(Collected data entries)
# # # # # # #

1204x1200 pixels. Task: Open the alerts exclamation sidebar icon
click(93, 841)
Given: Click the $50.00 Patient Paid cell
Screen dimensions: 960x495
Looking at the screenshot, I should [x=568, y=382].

# # # # # # #

Exercise: Copy all the records above exactly, missing none.

Result for this task:
1204x1200 pixels. Task: Open the alerts exclamation sidebar icon
click(93, 841)
Given: Click the $50.00 Patient Paid cell
Screen dimensions: 960x495
Looking at the screenshot, I should [x=568, y=382].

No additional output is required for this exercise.